Objectives

• Analyze momentum conservation in a collision between two nearly-frictionless carts on a straight track in three situations:
  • A “bouncy” collision between two carts of equal mass with rubber bumpers
  • A “bouncy” collision between two carts of unequal mass
  • A “sticky” collision between two carts

Resources

• Dynamics cart (2)
• Motion sensors (2)
• Force sensor with rubber bumper (2)
• Cart weights
• ScienceWorkshop interface and DataStudio program
• Modeling clay
• DataStudio setup file momentum.ds

Background

Linear momentum is the product of the mass and velocity of an object. Linear momentum is also a conserved quantity, meaning that if a closed system is not affected by external forces, its total linear momentum cannot change.

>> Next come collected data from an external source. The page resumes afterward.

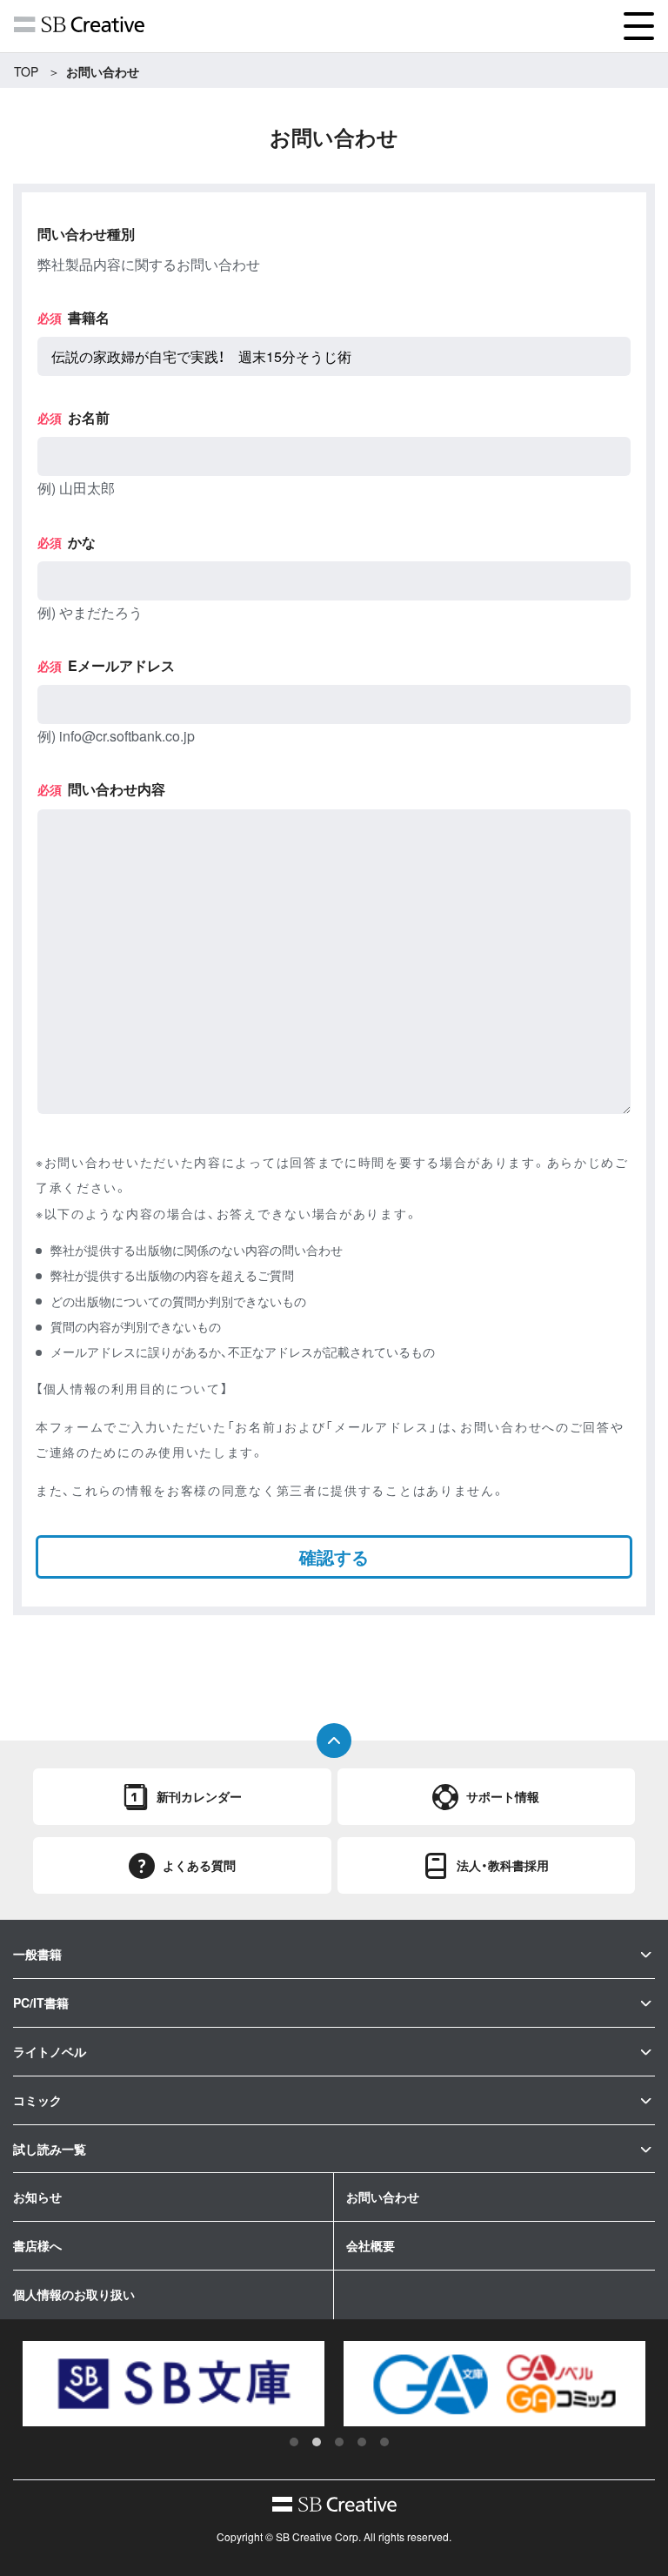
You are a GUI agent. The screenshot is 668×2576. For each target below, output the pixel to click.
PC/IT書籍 (41, 2002)
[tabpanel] (375, 2383)
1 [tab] (294, 2442)
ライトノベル (49, 2051)
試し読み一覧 (49, 2148)
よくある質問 (199, 1865)
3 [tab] (339, 2442)
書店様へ (37, 2245)
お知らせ (37, 2196)
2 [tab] (316, 2442)
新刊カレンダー (199, 1796)
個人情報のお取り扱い (74, 2294)
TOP (26, 71)
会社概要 (370, 2245)
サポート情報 (502, 1796)
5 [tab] (384, 2442)
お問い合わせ (382, 2196)
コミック (37, 2100)
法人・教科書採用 (503, 1865)
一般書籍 (37, 1953)
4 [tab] (361, 2442)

The total change in an object’s momentum during a collision is known as the impulse (J). The instantaneous rate of change of an object’s momentum is defined as force. Thus, the impulse on an object is J=\Delta p = \int^{t_f}_{t_i} \vec{F} dt

Although momentum is always conserved in a collision between two isolated objects, some of the energy of movement can be lost through interactions between the objects. A collision in which no energy is lost is termed elastic, otherwise it is inelastic. In any real collision, at least some energy of movement is converted to internal energy and other forms of energy, so no large scale impacts are perfectly elastic. A perfectly inelastic collision is one in which the colliding objects stick together after the collision. It can be shown that the impulse during an elastic collision is twice that if the same collision is perfectly inelastic.

Hints/Guideposts

• If you add weight to a cart, you will want to stick it in place somehow so that it does not shift during collision.
• When colliding two carts in this lab, the motion sensor will not accurately measure the velocity just before or after the collision. This is because it averages over several samples to determine velocity to compensate for interference. This works well for gradual changes in velocity, but for rapid changes in velocity the data become smoothed out. To acccurately determine the velocities, apply a linear fit to the velocity vs. time data before or after the collision, then extrapolate the velocity to the time of the collision, assuming it happens at the midpoint between the maximum and minimum velocities, as shown in the figure.